BEGIN
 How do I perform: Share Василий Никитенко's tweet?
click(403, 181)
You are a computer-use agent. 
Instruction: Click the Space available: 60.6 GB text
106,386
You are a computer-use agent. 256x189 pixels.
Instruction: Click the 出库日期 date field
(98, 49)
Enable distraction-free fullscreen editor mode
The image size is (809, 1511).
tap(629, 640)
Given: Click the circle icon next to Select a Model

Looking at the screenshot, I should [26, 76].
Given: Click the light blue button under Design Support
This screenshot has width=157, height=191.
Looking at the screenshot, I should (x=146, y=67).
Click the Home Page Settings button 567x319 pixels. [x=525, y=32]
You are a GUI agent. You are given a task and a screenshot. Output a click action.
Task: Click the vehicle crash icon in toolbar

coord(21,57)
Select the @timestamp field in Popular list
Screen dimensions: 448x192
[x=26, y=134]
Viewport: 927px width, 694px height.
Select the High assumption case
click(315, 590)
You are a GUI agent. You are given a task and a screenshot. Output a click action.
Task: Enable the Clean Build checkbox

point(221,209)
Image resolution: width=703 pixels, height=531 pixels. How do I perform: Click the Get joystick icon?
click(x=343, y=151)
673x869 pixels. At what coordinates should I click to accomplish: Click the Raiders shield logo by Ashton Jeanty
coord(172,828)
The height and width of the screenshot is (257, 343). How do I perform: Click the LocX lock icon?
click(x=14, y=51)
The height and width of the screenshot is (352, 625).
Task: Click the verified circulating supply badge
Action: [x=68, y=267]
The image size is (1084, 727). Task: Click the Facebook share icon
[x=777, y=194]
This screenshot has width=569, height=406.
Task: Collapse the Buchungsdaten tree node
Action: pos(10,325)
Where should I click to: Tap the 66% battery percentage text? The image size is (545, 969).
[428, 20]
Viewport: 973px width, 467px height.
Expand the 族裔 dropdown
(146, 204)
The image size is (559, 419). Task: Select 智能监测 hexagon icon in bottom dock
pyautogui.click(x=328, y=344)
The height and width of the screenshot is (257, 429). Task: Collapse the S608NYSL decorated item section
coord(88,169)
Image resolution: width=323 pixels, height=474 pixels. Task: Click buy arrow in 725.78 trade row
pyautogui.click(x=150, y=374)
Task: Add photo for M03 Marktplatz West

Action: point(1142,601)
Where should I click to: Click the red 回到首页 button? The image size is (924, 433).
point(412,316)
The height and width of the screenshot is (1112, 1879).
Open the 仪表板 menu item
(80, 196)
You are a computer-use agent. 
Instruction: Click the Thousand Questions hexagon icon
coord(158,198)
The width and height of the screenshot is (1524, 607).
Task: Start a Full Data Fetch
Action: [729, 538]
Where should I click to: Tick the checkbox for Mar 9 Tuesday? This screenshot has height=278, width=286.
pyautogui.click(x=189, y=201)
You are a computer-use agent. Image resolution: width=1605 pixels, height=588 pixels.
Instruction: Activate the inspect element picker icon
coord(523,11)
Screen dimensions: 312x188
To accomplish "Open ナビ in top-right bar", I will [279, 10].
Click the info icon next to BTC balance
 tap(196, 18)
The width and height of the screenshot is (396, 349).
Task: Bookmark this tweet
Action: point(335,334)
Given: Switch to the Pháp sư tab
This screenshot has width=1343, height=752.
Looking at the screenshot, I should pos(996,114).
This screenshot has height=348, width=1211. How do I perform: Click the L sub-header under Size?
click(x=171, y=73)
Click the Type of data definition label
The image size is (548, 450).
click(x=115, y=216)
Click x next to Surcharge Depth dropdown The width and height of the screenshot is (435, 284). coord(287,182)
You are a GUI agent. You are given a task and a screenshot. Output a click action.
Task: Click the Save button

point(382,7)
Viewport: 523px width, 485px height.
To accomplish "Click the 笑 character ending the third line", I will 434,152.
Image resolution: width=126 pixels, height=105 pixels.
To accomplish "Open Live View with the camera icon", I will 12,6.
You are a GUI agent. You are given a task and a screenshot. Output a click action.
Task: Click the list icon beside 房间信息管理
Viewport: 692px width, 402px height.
END
▸ **Directions for this task**
An acceptable answer repeats every entry exactly, with nothing omitted.

▸ **Task solution**
 How do I perform: Share Василий Никитенко's tweet?
click(403, 181)
You are a computer-use agent. 
Instruction: Click the Space available: 60.6 GB text
106,386
You are a computer-use agent. 256x189 pixels.
Instruction: Click the 出库日期 date field
(98, 49)
Enable distraction-free fullscreen editor mode
The image size is (809, 1511).
tap(629, 640)
Given: Click the circle icon next to Select a Model

Looking at the screenshot, I should [26, 76].
Given: Click the light blue button under Design Support
This screenshot has width=157, height=191.
Looking at the screenshot, I should (x=146, y=67).
Click the Home Page Settings button 567x319 pixels. [x=525, y=32]
You are a GUI agent. You are given a task and a screenshot. Output a click action.
Task: Click the vehicle crash icon in toolbar

coord(21,57)
Select the @timestamp field in Popular list
Screen dimensions: 448x192
[x=26, y=134]
Viewport: 927px width, 694px height.
Select the High assumption case
click(315, 590)
You are a GUI agent. You are given a task and a screenshot. Output a click action.
Task: Enable the Clean Build checkbox

point(221,209)
Image resolution: width=703 pixels, height=531 pixels. How do I perform: Click the Get joystick icon?
click(x=343, y=151)
673x869 pixels. At what coordinates should I click to accomplish: Click the Raiders shield logo by Ashton Jeanty
coord(172,828)
The height and width of the screenshot is (257, 343). How do I perform: Click the LocX lock icon?
click(x=14, y=51)
The height and width of the screenshot is (352, 625).
Task: Click the verified circulating supply badge
Action: [x=68, y=267]
The image size is (1084, 727). Task: Click the Facebook share icon
[x=777, y=194]
This screenshot has width=569, height=406.
Task: Collapse the Buchungsdaten tree node
Action: pos(10,325)
Where should I click to: Tap the 66% battery percentage text? The image size is (545, 969).
[428, 20]
Viewport: 973px width, 467px height.
Expand the 族裔 dropdown
(146, 204)
The image size is (559, 419). Task: Select 智能监测 hexagon icon in bottom dock
pyautogui.click(x=328, y=344)
The height and width of the screenshot is (257, 429). Task: Collapse the S608NYSL decorated item section
coord(88,169)
Image resolution: width=323 pixels, height=474 pixels. Task: Click buy arrow in 725.78 trade row
pyautogui.click(x=150, y=374)
Task: Add photo for M03 Marktplatz West

Action: point(1142,601)
Where should I click to: Click the red 回到首页 button? The image size is (924, 433).
point(412,316)
The height and width of the screenshot is (1112, 1879).
Open the 仪表板 menu item
(80, 196)
You are a computer-use agent. 
Instruction: Click the Thousand Questions hexagon icon
coord(158,198)
The width and height of the screenshot is (1524, 607).
Task: Start a Full Data Fetch
Action: [729, 538]
Where should I click to: Tick the checkbox for Mar 9 Tuesday? This screenshot has height=278, width=286.
pyautogui.click(x=189, y=201)
You are a computer-use agent. Image resolution: width=1605 pixels, height=588 pixels.
Instruction: Activate the inspect element picker icon
coord(523,11)
Screen dimensions: 312x188
To accomplish "Open ナビ in top-right bar", I will [279, 10].
Click the info icon next to BTC balance
 tap(196, 18)
The width and height of the screenshot is (396, 349).
Task: Bookmark this tweet
Action: point(335,334)
Given: Switch to the Pháp sư tab
This screenshot has width=1343, height=752.
Looking at the screenshot, I should pos(996,114).
This screenshot has height=348, width=1211. How do I perform: Click the L sub-header under Size?
click(x=171, y=73)
Click the Type of data definition label
The image size is (548, 450).
click(x=115, y=216)
Click x next to Surcharge Depth dropdown The width and height of the screenshot is (435, 284). coord(287,182)
You are a GUI agent. You are given a task and a screenshot. Output a click action.
Task: Click the Save button

point(382,7)
Viewport: 523px width, 485px height.
To accomplish "Click the 笑 character ending the third line", I will 434,152.
Image resolution: width=126 pixels, height=105 pixels.
To accomplish "Open Live View with the camera icon", I will 12,6.
You are a GUI agent. You are given a task and a screenshot. Output a click action.
Task: Click the list icon beside 房间信息管理
Viewport: 692px width, 402px height.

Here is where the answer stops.